Question on replacing axle assemblies, 1991 Prelude

Discussion in 'Prelude' started by Guest, Aug 2, 2004.

  1. Guest

    Guest Guest

    Hello--

    I noticed my passenger-side outer boot (CV boot) has split, exposing
    and flinging much of the previously contained grease. Two paths I can
    take:

    1) Replace the boot and clean/repack the CV joint

    B) Go buy a reman axle assembly, and install it.

    I should probably (and will) treat the other side equally as well.

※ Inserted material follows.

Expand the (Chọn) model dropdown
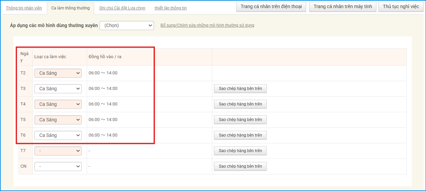Screen dimensions: 426x191 [127, 25]
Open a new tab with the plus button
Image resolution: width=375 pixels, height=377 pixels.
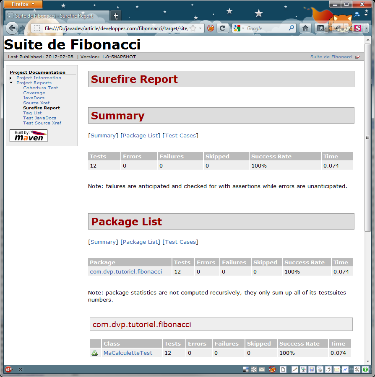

    I am pseudo-mechanical (just replaced the master cylinder and bled
    the brake lines), plus I have plenty of tools (hand/air). How awkward
    a job is it to replace both the right/left axle assemblies? How many
    times do you think I'd cuss up a storm, and cry out, "$150 labor for
    each axle woulda been a #$%^& bargain!!!" :)

    Any input/pointers/experiences with such a job?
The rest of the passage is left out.